Subscribe: virtio-comment-subscribe@lists.oasis-open.org
Unsubscribe: virtio-comment-unsubscribe@lists.oasis-open.org
List help: virtio-comment-help@lists.oasis-open.org
List archive: https://lists.oasis-open.org/archives/virtio-comment/
Feedback License: https://www.oasis-open.org/who/ipr/feedback_license.pdf
List Guidelines: https://www.oasis-open.org/policies-guidelines/mailing-lists
Committee: https://www.oasis-open.org/committees/virtio/
Join OASIS: https://www.oasis-open.org/join/


^ permalink raw reply	[flat|nested] 16+ messages in thread

* Re: [virtio-comment] [PATCH 1/2] virtio-balloon: add an event queue
  2022-02-04  1:41         ` David Stevens
@ 2022-02-10 12:53           ` David Hildenbrand
  2022-02-14  6:59             ` David Stevens
  0 siblings, 1 reply; 16+ messages in thread
From: David Hildenbrand @ 2022-02-10 12:53 UTC (permalink / raw)
  To: David Stevens; +Cc: virtio-comment

On 04.02.22 02:41, David Stevens wrote:
>>>>> +
>>>>> +\drivernormative{\paragraph}{Events}{Device Types / Memory Balloon Device / Device Operation / Events}
>>>>> +
>>>>> +The driver MUST update \field{actual} with any allocated pages before
>>>>> +sending a VIRTIO_BALLOON_EVENT_OOPUFF event.
>>>>> +
>>>>> +The driver SHOULD wait for the device to acknowledge the event
>>>>> +before trying to further inflate or deflate the balloon.
>>>>> +
>>>>> +If VIRTIO_BALLOON_F_DEFLATE_ON_OOM has been negotiated, the driver
>>>>> +SHOULD send an OOM event before using pages from the balloon.
>>>>> +
>>>>> +\devicenormative{\paragraph}{Events}{Device Types / Memory Balloon Device / Device Operation / Events}
>>>>> +
>>>>> +When the device receives a VIRTIO_BALLOON_EVENT_OOM event, it SHOULD deflate
>>>>> +the balloon by \field{data} pages before acknowledging the event.
>>>>
>>>> The issue is that this is asynchronous.
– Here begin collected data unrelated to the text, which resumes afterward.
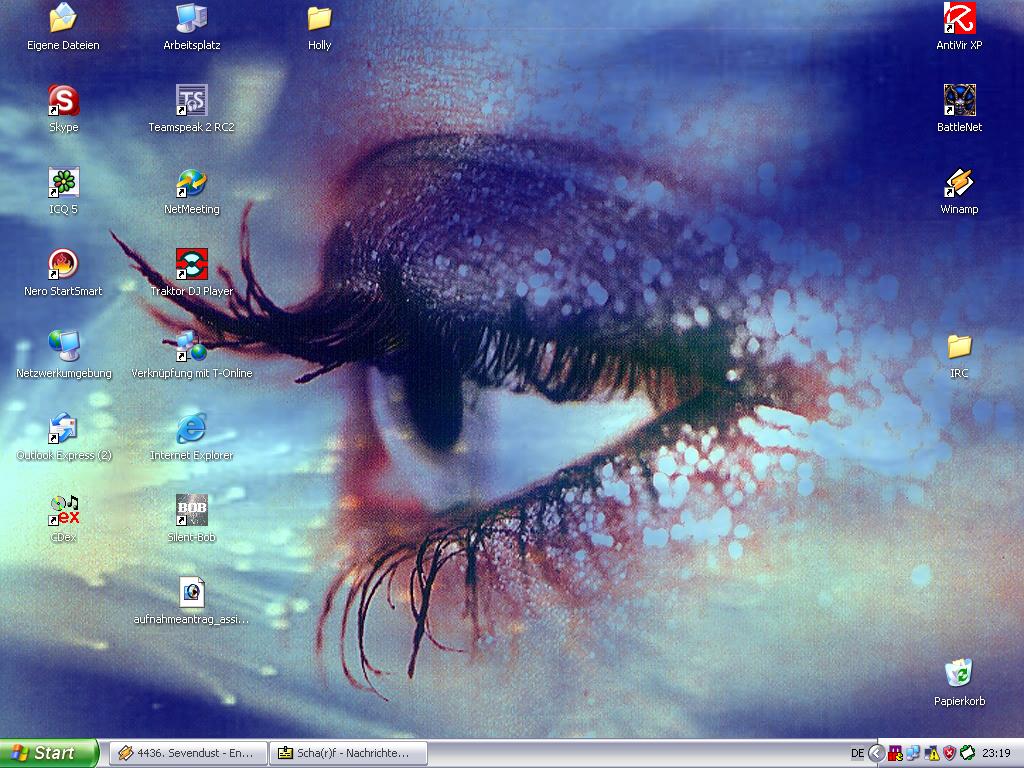The image size is (1024, 768).
Task: Select the Outlook Express (2) shortcut
Action: tap(63, 429)
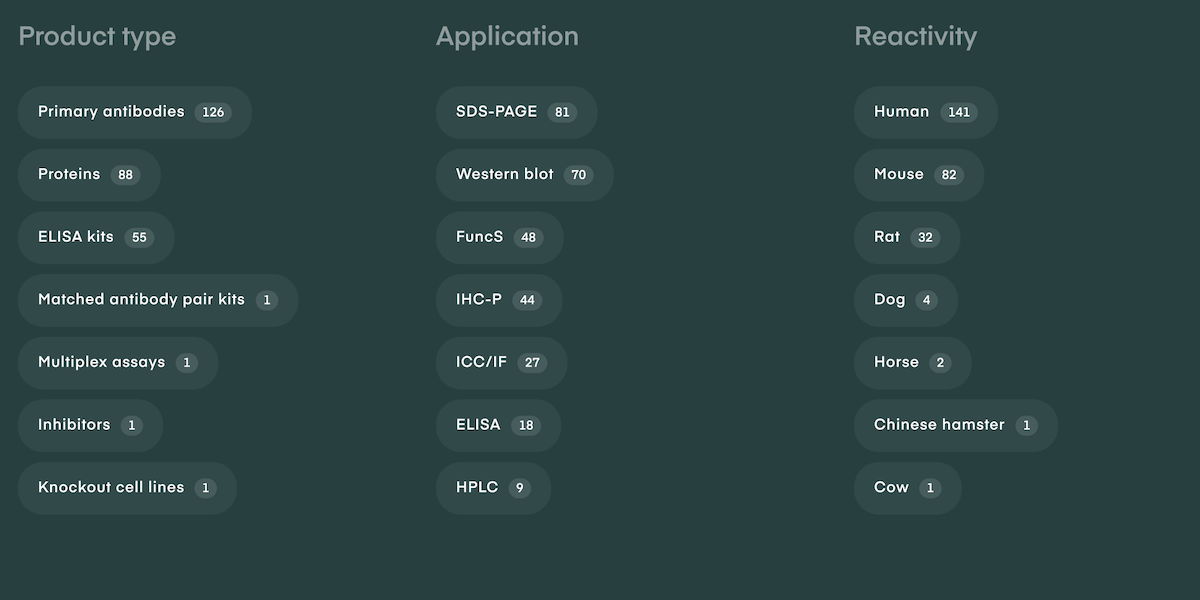Choose the ELISA kits filter
The width and height of the screenshot is (1200, 600).
96,238
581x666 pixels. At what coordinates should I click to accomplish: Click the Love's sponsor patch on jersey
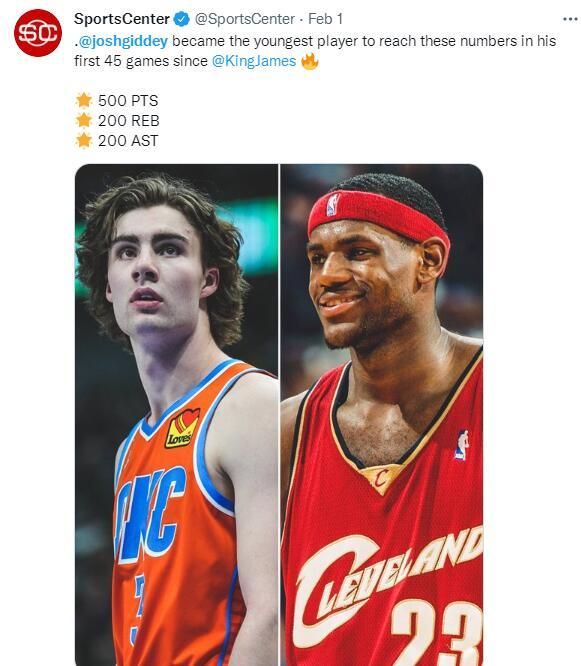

You won't really be able to stop
>>>> OOM from killing processes as you usually won't be able to get back
>>>> pages fast enough.
>>>
>>> If the device reduces num_pages before acking the message, then the
>>> driver can wait for the ack and deflate the balloon synchronously. For
>>> Linux specifically, blocking in the OOM notifier is fine (at least the
>>> balloon driver already acquires a mutex here). And while it's true
>>> that reclaiming memory might not be fast, my understanding is that
>>> anywhere that could invoke the OOM killer can also invoke swap to
>>> disk, which is also not fast.
>>
>> And that's the main issue IIRC. Allocation paths that *cannot* do that
>> (sleep, trigger the OOM killer) will fail the allocation instead,
>> essentially destabilizing your system or just crashing with unexpected
>> behavior. Reclaim can be done mostly synchronous if need be IIRC.
>>
>> So once *some* path triggers the OOM killer and you try to keep up,
>> other parts of the system can already start falling apart.
>>
>> Hooking into the shrinker interface is better, however, has some ugly
>> side-effects that random memory pressure will completely deflate the
>> balloon.
>>
>> See 71994620bb25 ("virtio_balloon: replace oom notifier with shrinker")
>> followed by da10329cb057 ("virtio-balloon: switch back to OOM handler
>> for VIRTIO_BALLOON_F_DEFLATE_ON_OOM")
>>
>> Especially my note about "The shrinker does not have a concept of
>> priorities yet, so this behavior cannot be configured."
>>
>>
>> Long story short: we should avoid hooking into the OOM killer for all
>> new features.
> 
> In that case, this could be a more generic
> VIRTIO_BALLOON_EVENT_PRESSURE event, which the driver is free to send
> at any point where it detects memory pressure. For the Linux driver,
> that would be during reclaim. For device requirements, something like:

During reclaim is not sufficient I think. E.g., just inflating the
balloon would trigger reclaim (intended!) and trigger this event.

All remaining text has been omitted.